[Pointing rows for screenshots and pages]
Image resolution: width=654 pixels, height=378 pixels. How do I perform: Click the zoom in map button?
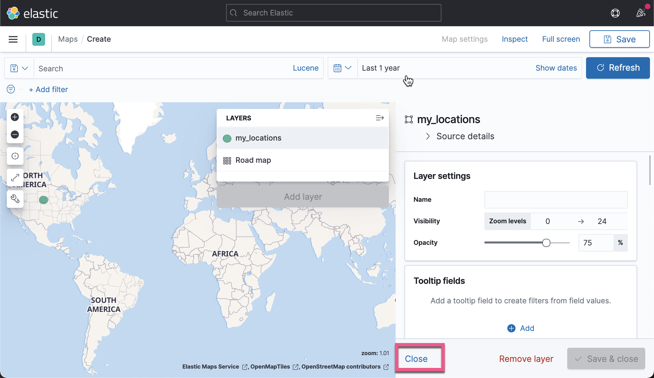tap(15, 117)
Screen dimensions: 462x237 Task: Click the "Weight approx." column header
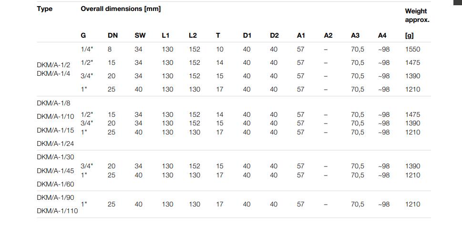click(x=417, y=15)
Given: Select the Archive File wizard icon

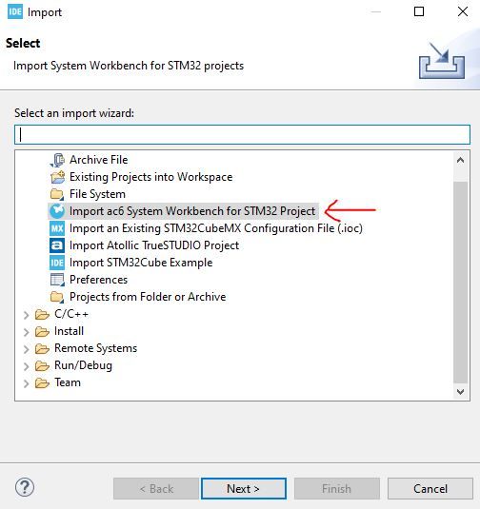Looking at the screenshot, I should coord(57,160).
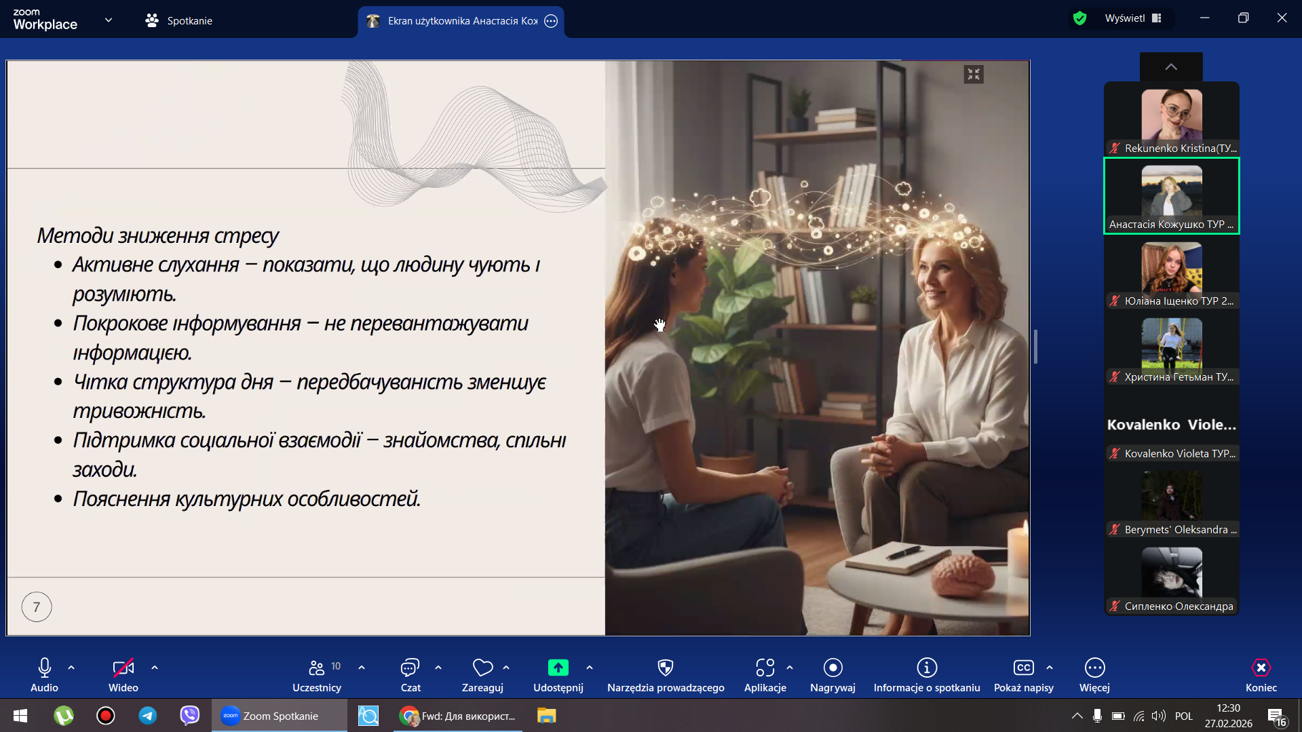The width and height of the screenshot is (1302, 732).
Task: Open the Czat chat panel
Action: [410, 674]
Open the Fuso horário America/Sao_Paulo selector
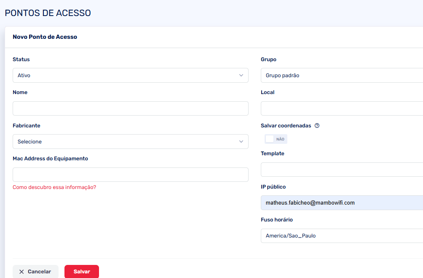 click(341, 236)
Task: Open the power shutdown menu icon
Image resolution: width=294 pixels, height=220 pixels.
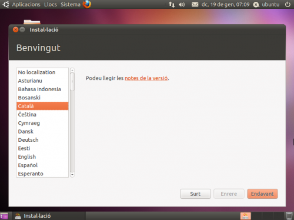Action: pyautogui.click(x=288, y=4)
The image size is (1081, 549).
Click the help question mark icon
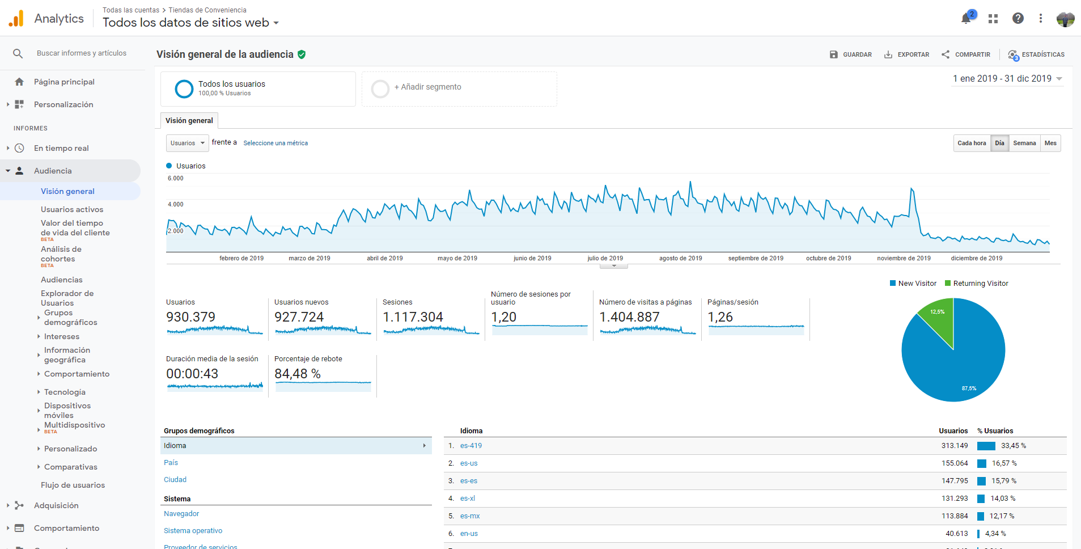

- **REQUIRED TASK**
Copy the rows exactly, starting at the line with "The image size is (1081, 549)." and continuing through the last row. Omit the pictures from your copy.

- **TASK OUTPUT**
The image size is (1081, 549).
Click the help question mark icon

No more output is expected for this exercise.